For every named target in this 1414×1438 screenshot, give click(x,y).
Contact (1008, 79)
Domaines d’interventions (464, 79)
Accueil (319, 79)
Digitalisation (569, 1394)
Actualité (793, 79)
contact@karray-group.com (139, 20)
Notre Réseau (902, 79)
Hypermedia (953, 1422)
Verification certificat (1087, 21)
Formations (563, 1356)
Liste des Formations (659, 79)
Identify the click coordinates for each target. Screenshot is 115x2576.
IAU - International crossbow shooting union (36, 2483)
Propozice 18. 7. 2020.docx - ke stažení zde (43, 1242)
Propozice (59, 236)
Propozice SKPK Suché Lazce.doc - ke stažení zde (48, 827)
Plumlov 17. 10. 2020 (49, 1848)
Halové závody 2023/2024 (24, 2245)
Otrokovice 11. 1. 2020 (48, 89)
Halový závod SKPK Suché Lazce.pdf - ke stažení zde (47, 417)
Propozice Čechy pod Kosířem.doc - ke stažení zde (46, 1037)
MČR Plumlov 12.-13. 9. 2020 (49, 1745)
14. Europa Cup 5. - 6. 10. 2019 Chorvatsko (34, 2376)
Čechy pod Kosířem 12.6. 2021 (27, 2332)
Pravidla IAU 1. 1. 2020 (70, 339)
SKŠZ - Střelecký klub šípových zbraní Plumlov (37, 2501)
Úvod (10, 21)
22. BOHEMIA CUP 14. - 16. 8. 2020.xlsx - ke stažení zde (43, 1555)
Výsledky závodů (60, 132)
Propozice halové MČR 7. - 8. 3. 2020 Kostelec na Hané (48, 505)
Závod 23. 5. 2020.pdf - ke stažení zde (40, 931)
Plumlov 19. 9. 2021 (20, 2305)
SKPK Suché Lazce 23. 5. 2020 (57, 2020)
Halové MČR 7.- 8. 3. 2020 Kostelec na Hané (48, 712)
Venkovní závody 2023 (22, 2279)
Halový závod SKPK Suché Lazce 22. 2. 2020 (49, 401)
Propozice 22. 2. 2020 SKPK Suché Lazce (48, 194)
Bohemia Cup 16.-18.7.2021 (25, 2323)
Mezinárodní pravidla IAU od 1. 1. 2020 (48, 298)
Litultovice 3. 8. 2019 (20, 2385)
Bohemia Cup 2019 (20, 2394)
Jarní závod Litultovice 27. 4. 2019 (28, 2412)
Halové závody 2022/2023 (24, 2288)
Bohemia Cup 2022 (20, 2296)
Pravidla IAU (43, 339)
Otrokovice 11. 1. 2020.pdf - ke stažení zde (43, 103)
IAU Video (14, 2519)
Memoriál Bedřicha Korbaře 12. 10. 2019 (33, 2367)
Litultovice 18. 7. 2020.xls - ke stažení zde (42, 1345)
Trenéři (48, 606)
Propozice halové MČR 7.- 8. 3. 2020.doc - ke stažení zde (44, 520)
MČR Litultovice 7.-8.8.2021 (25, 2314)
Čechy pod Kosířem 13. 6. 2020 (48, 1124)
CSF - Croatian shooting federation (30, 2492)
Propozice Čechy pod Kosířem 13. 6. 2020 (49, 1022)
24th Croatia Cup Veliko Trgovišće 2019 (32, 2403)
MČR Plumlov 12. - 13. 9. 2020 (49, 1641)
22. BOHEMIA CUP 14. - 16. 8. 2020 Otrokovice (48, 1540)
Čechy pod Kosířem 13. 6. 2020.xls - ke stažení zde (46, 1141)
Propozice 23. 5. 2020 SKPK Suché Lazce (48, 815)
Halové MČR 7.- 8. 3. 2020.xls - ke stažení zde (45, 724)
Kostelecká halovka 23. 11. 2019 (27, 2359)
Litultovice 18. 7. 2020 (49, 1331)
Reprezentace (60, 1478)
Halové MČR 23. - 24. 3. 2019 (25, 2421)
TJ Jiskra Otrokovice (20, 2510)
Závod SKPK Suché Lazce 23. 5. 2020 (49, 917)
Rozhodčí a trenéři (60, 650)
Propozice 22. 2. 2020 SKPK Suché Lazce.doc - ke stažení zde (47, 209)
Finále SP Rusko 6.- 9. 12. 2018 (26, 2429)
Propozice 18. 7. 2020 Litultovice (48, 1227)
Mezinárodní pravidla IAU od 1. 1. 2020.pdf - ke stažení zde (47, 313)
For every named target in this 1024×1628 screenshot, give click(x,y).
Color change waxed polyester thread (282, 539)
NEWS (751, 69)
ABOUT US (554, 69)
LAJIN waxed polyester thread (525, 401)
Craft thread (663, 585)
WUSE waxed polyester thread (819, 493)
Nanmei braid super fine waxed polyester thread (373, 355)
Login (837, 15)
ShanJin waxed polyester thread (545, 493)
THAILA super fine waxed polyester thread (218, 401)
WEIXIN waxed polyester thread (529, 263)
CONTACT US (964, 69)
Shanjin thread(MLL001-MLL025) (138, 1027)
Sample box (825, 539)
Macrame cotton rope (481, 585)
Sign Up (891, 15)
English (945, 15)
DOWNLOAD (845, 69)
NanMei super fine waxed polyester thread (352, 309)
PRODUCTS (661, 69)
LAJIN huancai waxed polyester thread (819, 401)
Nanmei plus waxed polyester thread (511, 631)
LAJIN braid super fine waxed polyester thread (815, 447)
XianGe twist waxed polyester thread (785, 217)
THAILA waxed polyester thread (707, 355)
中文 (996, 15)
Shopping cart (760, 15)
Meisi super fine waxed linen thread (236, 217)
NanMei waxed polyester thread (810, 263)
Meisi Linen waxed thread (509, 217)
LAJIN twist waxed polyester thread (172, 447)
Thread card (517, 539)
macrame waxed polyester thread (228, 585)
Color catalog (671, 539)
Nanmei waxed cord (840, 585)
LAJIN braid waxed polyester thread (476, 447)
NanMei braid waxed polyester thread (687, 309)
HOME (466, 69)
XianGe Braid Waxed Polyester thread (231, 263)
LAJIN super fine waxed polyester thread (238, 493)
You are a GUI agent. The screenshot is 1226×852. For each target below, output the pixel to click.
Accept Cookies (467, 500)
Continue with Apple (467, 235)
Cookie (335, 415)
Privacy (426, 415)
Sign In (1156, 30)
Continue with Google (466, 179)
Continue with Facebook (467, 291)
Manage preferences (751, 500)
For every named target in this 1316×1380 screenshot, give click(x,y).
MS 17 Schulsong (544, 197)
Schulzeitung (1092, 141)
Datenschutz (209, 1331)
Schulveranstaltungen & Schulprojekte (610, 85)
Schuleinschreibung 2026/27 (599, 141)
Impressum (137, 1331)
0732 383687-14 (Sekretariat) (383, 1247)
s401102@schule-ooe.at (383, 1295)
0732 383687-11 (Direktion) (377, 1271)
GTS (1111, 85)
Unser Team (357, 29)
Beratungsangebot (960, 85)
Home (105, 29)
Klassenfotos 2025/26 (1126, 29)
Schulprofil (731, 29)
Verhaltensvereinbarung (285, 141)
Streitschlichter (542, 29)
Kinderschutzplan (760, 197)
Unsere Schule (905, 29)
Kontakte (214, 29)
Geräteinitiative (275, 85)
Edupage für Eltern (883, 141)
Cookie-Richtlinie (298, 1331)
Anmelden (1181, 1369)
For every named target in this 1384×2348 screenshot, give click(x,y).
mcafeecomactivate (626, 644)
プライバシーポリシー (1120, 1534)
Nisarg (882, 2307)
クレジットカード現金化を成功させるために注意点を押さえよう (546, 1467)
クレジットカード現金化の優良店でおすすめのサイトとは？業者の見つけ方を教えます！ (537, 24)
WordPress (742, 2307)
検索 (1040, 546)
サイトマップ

- - -

Copy every line of the records above character for character, leaving nothing out and changing nothing.

For every named target in this 1414×1438 screenshot, give click(x,y).
Contact (1008, 79)
Domaines d’interventions (464, 79)
Accueil (319, 79)
Digitalisation (569, 1394)
Actualité (793, 79)
contact@karray-group.com (139, 20)
Notre Réseau (902, 79)
Hypermedia (953, 1422)
Verification certificat (1087, 21)
Formations (563, 1356)
Liste des Formations (659, 79)
Identify the click coordinates for each target. Screenshot is 115x2576.
IAU - International crossbow shooting union (36, 2483)
Propozice 18. 7. 2020.docx - ke stažení zde (43, 1242)
Propozice (59, 236)
Propozice SKPK Suché Lazce.doc - ke stažení zde (48, 827)
Plumlov 17. 10. 2020 (49, 1848)
Halové závody 2023/2024 (24, 2245)
Otrokovice 11. 1. 2020 (48, 89)
Halový závod SKPK Suché Lazce.pdf - ke stažení zde (47, 417)
Propozice Čechy pod Kosířem.doc - ke stažení zde (46, 1037)
MČR Plumlov 12.-13. 9. 2020 (49, 1745)
14. Europa Cup 5. - 6. 10. 2019 Chorvatsko (34, 2376)
Čechy pod Kosířem 12.6. 2021 (27, 2332)
Pravidla IAU 1. 1. 2020 (70, 339)
SKŠZ - Střelecký klub šípových zbraní Plumlov (37, 2501)
Úvod (10, 21)
22. BOHEMIA CUP 14. - 16. 8. 2020.xlsx - ke stažení zde (43, 1555)
Výsledky závodů (60, 132)
Propozice halové MČR 7. - 8. 3. 2020 Kostelec na Hané (48, 505)
Závod 23. 5. 2020.pdf - ke stažení zde (40, 931)
Plumlov 19. 9. 2021 (20, 2305)
SKPK Suché Lazce 23. 5. 2020 (57, 2020)
Halové MČR 7.- 8. 3. 2020 Kostelec na Hané (48, 712)
Venkovní závody 2023 (22, 2279)
Halový závod SKPK Suché Lazce 22. 2. 2020 (49, 401)
Propozice 22. 2. 2020 SKPK Suché Lazce (48, 194)
Bohemia Cup 16.-18.7.2021 (25, 2323)
Mezinárodní pravidla IAU od 1. 1. 2020 (48, 298)
Litultovice 3. 8. 2019 (20, 2385)
Bohemia Cup 2019 (20, 2394)
Jarní závod Litultovice 27. 4. 2019 (28, 2412)
Halové závody 2022/2023 (24, 2288)
Bohemia Cup 2022 (20, 2296)
Pravidla IAU (43, 339)
Otrokovice 11. 1. 2020.pdf - ke stažení zde (43, 103)
IAU Video (14, 2519)
Memoriál Bedřicha Korbaře 12. 10. 2019 (33, 2367)
Litultovice 18. 7. 2020.xls - ke stažení zde (42, 1345)
Trenéři (48, 606)
Propozice halové MČR 7.- 8. 3. 2020.doc - ke stažení zde (44, 520)
MČR Litultovice 7.-8.8.2021 (25, 2314)
Čechy pod Kosířem 13. 6. 2020 (48, 1124)
CSF - Croatian shooting federation (30, 2492)
Propozice Čechy pod Kosířem 13. 6. 2020 (49, 1022)
24th Croatia Cup Veliko Trgovišće 2019 (32, 2403)
MČR Plumlov 12. - 13. 9. 2020 (49, 1641)
22. BOHEMIA CUP 14. - 16. 8. 2020 Otrokovice (48, 1540)
Čechy pod Kosířem 13. 6. 2020.xls - ke stažení zde (46, 1141)
Propozice 23. 5. 2020 SKPK Suché Lazce (48, 815)
Halové MČR 7.- 8. 3. 2020.xls - ke stažení zde (45, 724)
Kostelecká halovka 23. 11. 2019 (27, 2359)
Litultovice 18. 7. 2020 (49, 1331)
Reprezentace (60, 1478)
Halové MČR 23. - 24. 3. 2019 (25, 2421)
TJ Jiskra Otrokovice (20, 2510)
Závod SKPK Suché Lazce 23. 5. 2020 (49, 917)
Rozhodčí a trenéři (60, 650)
Propozice 22. 2. 2020 SKPK Suché Lazce.doc - ke stažení zde (47, 209)
Finále SP Rusko 6.- 9. 12. 2018 (26, 2429)
Propozice 18. 7. 2020 Litultovice (48, 1227)
Mezinárodní pravidla IAU od 1. 1. 2020.pdf - ke stažení zde (47, 313)
For every named target in this 1024×1628 screenshot, give click(x,y).
Color change waxed polyester thread (282, 539)
NEWS (751, 69)
ABOUT US (554, 69)
LAJIN waxed polyester thread (525, 401)
Craft thread (663, 585)
WUSE waxed polyester thread (819, 493)
Nanmei braid super fine waxed polyester thread (373, 355)
Login (837, 15)
ShanJin waxed polyester thread (545, 493)
THAILA super fine waxed polyester thread (218, 401)
WEIXIN waxed polyester thread (529, 263)
CONTACT US (964, 69)
Shanjin thread(MLL001-MLL025) (138, 1027)
Sample box (825, 539)
Macrame cotton rope (481, 585)
Sign Up (891, 15)
English (945, 15)
DOWNLOAD (845, 69)
NanMei super fine waxed polyester thread (352, 309)
PRODUCTS (661, 69)
LAJIN huancai waxed polyester thread (819, 401)
Nanmei plus waxed polyester thread (511, 631)
LAJIN braid super fine waxed polyester thread (815, 447)
XianGe twist waxed polyester thread (785, 217)
THAILA waxed polyester thread (707, 355)
中文 (996, 15)
Shopping cart (760, 15)
Meisi super fine waxed linen thread (236, 217)
NanMei waxed polyester thread (810, 263)
Meisi Linen waxed thread (509, 217)
LAJIN twist waxed polyester thread (172, 447)
Thread card (517, 539)
macrame waxed polyester thread (228, 585)
Color catalog (671, 539)
Nanmei waxed cord (840, 585)
LAJIN braid waxed polyester thread (476, 447)
NanMei braid waxed polyester thread (687, 309)
HOME (466, 69)
XianGe Braid Waxed Polyester thread (231, 263)
LAJIN super fine waxed polyester thread (238, 493)
You are a GUI agent. The screenshot is 1226×852. For each target below, output the pixel to click.
Accept Cookies (467, 500)
Continue with Apple (467, 235)
Cookie (335, 415)
Privacy (426, 415)
Sign In (1156, 30)
Continue with Google (466, 179)
Continue with Facebook (467, 291)
Manage preferences (751, 500)
For every named target in this 1316×1380 screenshot, give click(x,y).
MS 17 Schulsong (544, 197)
Schulzeitung (1092, 141)
Datenschutz (209, 1331)
Schulveranstaltungen & Schulprojekte (610, 85)
Schuleinschreibung 2026/27 (599, 141)
Impressum (137, 1331)
0732 383687-14 (Sekretariat) (383, 1247)
s401102@schule-ooe.at (383, 1295)
0732 383687-11 (Direktion) (377, 1271)
GTS (1111, 85)
Unser Team (357, 29)
Beratungsangebot (960, 85)
Home (105, 29)
Klassenfotos 2025/26 (1126, 29)
Schulprofil (731, 29)
Verhaltensvereinbarung (285, 141)
Streitschlichter (542, 29)
Kinderschutzplan (760, 197)
Unsere Schule (905, 29)
Kontakte (214, 29)
Geräteinitiative (275, 85)
Edupage für Eltern (883, 141)
Cookie-Richtlinie (298, 1331)
Anmelden (1181, 1369)
For every named target in this 1384×2348 screenshot, give click(x,y).
mcafeecomactivate (626, 644)
プライバシーポリシー (1120, 1534)
Nisarg (882, 2307)
クレジットカード現金化を成功させるために注意点を押さえよう (546, 1467)
クレジットカード現金化の優良店でおすすめのサイトとは？業者の見つけ方を教えます！ (537, 24)
WordPress (742, 2307)
検索 (1040, 546)
サイトマップ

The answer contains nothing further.